This post forms part of a two-part series, Part 2 is accessible here.

Across the world, public attention has increasingly turned towards two challenges of global proportions: the catastrophic and unequal impacts of climate change and the kinetic development and deployment of artificial intelligence (AI) technologies. Driven by an extractivist growth-oriented economic system with roots traceable to the colonial encounter, climate change has left the world teetering on the edge of ‘irreversible’ breakdown, with marginalised communities particularly impacted by its inequitably distributed and existentially destructive effects. At the same time, fuelled by the extraction of vast amounts of raw materials and data, AI technologies have ushered in intensified forms of surveillance, control, and discrimination dominated by a small number of large technology companies, which have accumulated forms of ‘structural power’ that enable them to influence and circumscribe how communities, corporations and States interact and relate with one another.

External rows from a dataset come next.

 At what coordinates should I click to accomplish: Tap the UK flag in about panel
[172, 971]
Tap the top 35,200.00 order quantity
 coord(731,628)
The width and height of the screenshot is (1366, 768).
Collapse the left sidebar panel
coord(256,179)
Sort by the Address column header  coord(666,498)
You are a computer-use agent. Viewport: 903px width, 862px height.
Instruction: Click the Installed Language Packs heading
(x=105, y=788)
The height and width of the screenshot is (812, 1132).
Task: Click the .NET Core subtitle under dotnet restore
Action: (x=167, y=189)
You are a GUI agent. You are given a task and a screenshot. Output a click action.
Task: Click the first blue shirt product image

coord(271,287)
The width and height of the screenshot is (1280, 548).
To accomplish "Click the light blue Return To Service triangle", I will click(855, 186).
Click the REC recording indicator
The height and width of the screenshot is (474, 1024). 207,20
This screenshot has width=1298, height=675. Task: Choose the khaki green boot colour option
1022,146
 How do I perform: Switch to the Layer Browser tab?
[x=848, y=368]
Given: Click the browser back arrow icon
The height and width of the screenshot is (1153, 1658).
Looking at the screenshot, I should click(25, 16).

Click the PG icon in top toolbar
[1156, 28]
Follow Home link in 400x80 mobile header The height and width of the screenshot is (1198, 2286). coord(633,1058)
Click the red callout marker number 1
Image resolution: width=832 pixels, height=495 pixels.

Despite the intersecting nature of climate change and AI technologies, policymaking has tended to remain remarkably compartmentalised. The EU’s Digital Services package, for example, is notable for neglecting to expressly confront the environmental and sustainability concerns of digital platforms. Where intersections are acknowledged, the relationship is often perceived to be harmonious – with AI invoked as a technological saviour for society’s ecological challenges. While amendments to the EU’s proposed AI Act signal some movement towards confronting the environmental concerns of AI technologies, tensions between the two tend to be defined in narrow technical terms focused on energy costs.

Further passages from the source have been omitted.